The ideal solution would be to setup a site-to-site VPN tunnel and handle all the authentication against the DCs at the main site. (This would of course, depend on your network gear or any gateway servers you can set up at each site.)

If you put a second DC at the remote site, you'll have the same issues with connecting the two sites so the DCs can talk to each other. And, yeah exposing AD to the public net is all kinds of worst-idea-ever. And, let me add that using Linux as your secondary DC strikes me as a very not good idea too. I bet it can be done, but I wouldn't want to be around when the Windows DC fails and you have to try restoring your only Windows DC. Might be "good enough" but, well, like I said, I wouldn't trust it, and if I can't trust it, why bother having it around in the first place?

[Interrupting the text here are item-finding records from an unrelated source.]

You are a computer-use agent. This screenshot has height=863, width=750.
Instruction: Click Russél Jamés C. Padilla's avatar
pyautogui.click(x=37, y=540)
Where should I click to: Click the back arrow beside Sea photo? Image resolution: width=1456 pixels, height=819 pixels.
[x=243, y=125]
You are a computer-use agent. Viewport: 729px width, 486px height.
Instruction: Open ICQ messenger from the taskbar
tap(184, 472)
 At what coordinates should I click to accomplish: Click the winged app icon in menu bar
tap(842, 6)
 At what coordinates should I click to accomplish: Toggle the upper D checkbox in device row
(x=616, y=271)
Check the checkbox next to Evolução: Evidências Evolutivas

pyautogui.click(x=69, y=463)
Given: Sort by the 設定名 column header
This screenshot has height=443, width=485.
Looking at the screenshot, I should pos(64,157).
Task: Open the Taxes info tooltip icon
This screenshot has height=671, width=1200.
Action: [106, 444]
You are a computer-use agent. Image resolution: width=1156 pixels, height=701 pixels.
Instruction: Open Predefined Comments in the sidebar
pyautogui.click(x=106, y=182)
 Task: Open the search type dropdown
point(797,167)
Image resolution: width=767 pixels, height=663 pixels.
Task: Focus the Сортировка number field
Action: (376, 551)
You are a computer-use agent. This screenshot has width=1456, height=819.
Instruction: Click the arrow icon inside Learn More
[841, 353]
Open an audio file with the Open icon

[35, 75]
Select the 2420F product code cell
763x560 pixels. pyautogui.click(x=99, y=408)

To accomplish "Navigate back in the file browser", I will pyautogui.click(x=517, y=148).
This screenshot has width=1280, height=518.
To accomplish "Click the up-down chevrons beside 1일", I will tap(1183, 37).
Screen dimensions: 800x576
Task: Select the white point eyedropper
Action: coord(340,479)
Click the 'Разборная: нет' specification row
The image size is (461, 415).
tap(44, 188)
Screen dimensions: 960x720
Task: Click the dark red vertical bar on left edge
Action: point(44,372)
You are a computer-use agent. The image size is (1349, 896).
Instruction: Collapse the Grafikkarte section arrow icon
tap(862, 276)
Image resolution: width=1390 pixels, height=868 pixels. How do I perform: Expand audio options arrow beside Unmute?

If you can't do a site-to-site VPN, depending on the exact VPN software you're using, it's actually possible to connect a remote client VPN without user context (before logging into Windows), yes, though I'd suggest that an easier idea would be to allow caching of the domain credentials and/or a non-domain limited user account. Caching the domain credentials for a client that only has VPN access can be a bit of a headache when the password needs changed though, so heads up on that.

And for what it's worth, the "common" solution to this problem seems to be to stay with workgroups, and/or cheap out on the IT admin they hire, as to ensure they end up with a domain that's effed up in more ways than I can count. So, kudos on taking the initiative to at least try to do it right.